The Toronto Normal School was established in 1847 by the Reverend Eggerton Ryerson as a school for the training of elementary school teachers. At the time, Ryerson was Chief Superintendent of Schools for Canada West. In 1941, the school moved to a different site, and in 1953 was renamed the Toronto Teachers College. A new post-secondary institution was built on this site.

Ryerson
Arch within the Ryerson quad.

Ryerson has undergone several name changes over its history. In 1948, it was the Ryerson Institute of Technology, named after Eggerton Ryerson, established primarily to retrain soldiers returning from the war in Europe. In 1964, the name changed to Ryerson Polytechnical Institute. It gradually developed more and more degree programs, and so in 1993 it adopted the name Ryerson Polytechnic University. Finally, in 2001, the name changed yet again to simply Ryerson University.

Another name that's been used to describe the school is "Rye High". Some people think it's an affectionate moniker. But it's also commonly used in a critical manner by disaffected Ryerson students, especially when the school is compared to other post-secondary institutions in the province. For example, of all Ontario universities, Ryerson has the lowest proportion of professors with PhD's.

Ryerson
Ryerson Bookstore at Gould and Victoria Street.

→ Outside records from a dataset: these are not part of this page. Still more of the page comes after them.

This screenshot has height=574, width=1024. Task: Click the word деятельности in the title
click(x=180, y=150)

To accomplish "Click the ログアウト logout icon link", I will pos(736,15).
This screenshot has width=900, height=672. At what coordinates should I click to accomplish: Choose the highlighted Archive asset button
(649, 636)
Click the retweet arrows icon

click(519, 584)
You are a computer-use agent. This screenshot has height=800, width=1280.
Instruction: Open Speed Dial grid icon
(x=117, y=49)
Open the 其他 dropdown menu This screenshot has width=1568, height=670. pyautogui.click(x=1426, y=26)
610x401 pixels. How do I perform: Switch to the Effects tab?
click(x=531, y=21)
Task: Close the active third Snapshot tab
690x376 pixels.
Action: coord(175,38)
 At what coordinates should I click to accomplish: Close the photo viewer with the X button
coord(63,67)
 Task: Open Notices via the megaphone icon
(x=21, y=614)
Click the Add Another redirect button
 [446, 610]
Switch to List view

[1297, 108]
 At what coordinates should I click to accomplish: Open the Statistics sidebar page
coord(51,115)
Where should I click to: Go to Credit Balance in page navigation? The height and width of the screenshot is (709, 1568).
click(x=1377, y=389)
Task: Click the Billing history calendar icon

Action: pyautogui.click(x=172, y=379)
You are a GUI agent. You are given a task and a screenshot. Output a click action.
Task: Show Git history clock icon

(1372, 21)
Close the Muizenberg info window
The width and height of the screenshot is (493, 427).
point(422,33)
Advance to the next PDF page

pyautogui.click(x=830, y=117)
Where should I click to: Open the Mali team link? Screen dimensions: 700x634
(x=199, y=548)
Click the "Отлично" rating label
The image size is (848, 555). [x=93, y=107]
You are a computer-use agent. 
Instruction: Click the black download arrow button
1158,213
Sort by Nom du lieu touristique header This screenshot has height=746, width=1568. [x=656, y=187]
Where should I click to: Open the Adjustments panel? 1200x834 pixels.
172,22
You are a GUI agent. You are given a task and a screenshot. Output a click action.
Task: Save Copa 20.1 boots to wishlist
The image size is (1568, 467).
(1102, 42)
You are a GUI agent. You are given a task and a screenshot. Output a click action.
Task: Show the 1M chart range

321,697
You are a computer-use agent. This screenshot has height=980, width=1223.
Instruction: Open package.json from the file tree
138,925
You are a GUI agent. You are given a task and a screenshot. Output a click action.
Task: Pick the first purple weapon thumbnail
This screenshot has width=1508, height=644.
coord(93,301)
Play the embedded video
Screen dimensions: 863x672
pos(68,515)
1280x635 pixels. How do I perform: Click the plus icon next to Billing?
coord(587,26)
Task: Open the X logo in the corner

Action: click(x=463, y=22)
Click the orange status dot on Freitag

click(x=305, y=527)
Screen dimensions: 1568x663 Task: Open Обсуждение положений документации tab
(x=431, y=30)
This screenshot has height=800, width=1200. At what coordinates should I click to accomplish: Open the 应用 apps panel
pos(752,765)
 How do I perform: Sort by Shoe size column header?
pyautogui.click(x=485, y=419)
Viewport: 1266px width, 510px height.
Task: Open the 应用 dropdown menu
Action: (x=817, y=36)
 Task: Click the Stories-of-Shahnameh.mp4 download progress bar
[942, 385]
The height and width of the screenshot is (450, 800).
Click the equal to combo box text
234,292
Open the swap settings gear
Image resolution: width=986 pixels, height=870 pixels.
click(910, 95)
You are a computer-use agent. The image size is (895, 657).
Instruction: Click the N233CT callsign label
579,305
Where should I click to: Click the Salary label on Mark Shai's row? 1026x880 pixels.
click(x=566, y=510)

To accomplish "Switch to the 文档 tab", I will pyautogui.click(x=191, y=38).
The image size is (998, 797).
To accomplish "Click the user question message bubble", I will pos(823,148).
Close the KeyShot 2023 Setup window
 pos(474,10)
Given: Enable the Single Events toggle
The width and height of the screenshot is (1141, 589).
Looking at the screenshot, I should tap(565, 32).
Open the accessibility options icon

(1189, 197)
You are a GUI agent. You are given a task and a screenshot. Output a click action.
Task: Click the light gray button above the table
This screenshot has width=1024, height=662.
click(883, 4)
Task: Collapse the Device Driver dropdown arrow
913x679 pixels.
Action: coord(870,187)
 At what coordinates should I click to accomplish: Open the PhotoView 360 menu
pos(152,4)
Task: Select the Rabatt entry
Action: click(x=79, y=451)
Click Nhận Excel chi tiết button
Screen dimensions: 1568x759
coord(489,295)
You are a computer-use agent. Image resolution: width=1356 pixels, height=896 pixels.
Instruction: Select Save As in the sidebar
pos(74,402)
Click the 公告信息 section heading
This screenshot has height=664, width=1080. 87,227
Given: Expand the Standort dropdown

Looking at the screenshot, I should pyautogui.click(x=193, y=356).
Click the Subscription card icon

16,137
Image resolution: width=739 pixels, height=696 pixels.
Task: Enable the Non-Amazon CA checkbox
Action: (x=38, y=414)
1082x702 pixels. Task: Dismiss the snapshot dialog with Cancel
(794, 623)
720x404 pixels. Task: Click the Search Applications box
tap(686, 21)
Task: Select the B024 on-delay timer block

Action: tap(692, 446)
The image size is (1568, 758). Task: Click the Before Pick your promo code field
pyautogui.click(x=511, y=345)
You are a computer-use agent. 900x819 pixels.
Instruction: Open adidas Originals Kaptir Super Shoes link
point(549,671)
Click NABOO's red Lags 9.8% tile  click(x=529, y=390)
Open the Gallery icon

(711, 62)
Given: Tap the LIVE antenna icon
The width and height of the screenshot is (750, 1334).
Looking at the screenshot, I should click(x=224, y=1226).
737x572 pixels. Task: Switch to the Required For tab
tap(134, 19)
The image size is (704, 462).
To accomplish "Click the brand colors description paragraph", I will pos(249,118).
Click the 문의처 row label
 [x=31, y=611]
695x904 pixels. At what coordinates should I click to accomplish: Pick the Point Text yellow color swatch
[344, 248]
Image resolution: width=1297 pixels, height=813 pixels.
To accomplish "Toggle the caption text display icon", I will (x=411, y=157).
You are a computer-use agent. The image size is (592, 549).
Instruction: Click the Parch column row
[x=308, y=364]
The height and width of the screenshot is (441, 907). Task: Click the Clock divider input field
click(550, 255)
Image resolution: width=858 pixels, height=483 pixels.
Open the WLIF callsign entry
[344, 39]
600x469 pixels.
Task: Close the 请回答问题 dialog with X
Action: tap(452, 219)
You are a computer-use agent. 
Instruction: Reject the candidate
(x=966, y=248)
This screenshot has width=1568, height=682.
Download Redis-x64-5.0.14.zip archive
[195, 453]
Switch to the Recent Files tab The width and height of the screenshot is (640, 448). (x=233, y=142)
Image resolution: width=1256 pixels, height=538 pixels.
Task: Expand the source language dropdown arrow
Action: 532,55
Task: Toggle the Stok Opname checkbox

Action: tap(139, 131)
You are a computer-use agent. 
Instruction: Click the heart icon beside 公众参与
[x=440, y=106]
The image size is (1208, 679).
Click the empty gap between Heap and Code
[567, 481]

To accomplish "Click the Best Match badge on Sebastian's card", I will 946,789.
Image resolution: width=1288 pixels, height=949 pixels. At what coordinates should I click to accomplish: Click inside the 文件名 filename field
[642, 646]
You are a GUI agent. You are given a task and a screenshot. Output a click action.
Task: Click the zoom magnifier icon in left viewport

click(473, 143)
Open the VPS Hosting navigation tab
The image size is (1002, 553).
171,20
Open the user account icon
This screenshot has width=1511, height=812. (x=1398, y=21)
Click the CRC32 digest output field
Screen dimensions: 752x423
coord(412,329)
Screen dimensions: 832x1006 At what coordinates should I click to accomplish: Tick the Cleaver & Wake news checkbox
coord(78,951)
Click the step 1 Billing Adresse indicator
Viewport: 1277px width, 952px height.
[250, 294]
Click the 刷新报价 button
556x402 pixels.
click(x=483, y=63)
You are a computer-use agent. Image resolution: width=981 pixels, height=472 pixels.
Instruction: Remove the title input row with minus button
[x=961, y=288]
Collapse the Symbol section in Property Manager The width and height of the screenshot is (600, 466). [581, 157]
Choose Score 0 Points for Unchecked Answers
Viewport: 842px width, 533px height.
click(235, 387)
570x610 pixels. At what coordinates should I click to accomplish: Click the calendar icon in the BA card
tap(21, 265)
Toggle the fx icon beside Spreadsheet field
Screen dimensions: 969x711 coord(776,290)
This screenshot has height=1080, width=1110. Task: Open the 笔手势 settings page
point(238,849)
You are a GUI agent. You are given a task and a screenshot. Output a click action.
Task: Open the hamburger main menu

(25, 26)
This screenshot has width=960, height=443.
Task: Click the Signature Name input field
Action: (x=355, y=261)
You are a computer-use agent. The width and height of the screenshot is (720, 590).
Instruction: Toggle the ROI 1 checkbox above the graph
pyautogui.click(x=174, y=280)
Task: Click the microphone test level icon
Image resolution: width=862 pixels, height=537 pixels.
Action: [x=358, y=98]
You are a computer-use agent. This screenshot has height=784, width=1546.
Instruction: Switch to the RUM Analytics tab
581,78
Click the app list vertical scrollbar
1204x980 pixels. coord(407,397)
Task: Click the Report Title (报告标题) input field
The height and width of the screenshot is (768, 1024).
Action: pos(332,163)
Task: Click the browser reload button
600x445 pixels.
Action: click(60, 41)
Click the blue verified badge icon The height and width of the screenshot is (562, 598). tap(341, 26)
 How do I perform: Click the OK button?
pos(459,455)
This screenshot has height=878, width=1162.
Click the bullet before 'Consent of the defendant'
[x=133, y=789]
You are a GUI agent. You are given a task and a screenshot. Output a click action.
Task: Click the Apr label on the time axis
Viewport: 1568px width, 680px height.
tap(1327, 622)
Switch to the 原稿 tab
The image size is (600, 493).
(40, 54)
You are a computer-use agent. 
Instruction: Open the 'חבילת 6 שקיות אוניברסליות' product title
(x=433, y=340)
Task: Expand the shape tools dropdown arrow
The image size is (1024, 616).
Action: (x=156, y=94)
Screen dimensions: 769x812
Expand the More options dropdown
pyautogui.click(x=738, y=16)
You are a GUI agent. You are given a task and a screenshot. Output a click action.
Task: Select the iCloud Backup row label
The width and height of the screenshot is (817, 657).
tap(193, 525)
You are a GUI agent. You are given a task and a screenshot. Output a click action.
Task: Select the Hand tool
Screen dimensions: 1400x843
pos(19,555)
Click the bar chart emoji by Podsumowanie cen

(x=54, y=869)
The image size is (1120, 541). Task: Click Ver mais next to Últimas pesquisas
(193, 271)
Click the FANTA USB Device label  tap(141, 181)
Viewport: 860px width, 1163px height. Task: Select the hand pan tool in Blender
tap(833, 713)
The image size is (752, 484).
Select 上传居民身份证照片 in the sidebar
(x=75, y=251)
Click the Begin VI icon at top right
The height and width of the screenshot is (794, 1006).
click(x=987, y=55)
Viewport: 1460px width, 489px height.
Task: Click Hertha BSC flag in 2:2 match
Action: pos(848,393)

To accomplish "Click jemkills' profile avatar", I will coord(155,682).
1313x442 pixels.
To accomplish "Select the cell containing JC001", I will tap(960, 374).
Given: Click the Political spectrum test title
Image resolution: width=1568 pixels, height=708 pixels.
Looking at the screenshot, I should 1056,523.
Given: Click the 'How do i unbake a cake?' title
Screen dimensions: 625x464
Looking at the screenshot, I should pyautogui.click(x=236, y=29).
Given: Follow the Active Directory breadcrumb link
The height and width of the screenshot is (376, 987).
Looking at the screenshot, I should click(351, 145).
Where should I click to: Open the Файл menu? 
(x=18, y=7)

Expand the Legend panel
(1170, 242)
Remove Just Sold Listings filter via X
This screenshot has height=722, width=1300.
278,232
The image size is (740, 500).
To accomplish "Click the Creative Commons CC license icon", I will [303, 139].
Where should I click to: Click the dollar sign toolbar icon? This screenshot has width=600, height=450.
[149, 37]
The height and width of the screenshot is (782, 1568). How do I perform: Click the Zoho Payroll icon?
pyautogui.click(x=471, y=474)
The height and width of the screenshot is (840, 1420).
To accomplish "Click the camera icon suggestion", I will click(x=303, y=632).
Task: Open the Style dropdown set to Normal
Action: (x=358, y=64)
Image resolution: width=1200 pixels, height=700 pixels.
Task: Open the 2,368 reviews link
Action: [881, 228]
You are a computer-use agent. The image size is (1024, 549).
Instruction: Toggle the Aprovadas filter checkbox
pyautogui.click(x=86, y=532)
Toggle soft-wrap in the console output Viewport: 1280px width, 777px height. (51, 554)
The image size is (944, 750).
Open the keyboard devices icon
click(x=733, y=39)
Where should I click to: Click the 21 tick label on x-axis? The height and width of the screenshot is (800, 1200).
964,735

Is Ryerson haunted? Some people think the Ryerson Theatre School Building on Gerrard street is. People have often seen, heard, and felt strange things in the building. For example, strange sounds have been heard from one particular locked attic. And the sound of a piano have been heard even though there was no one else in the building. Some have quit jobs and some have vowed never to return to the building after strange experiences.